-- OBJECTIVE --
Reproduce the following lines verbatim, with no changes.

▶

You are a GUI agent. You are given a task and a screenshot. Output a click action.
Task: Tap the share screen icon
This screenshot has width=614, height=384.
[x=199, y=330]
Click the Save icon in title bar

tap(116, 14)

◀

-- THE SOLUTION --
You are a GUI agent. You are given a task and a screenshot. Output a click action.
Task: Tap the share screen icon
This screenshot has width=614, height=384.
[x=199, y=330]
Click the Save icon in title bar

tap(116, 14)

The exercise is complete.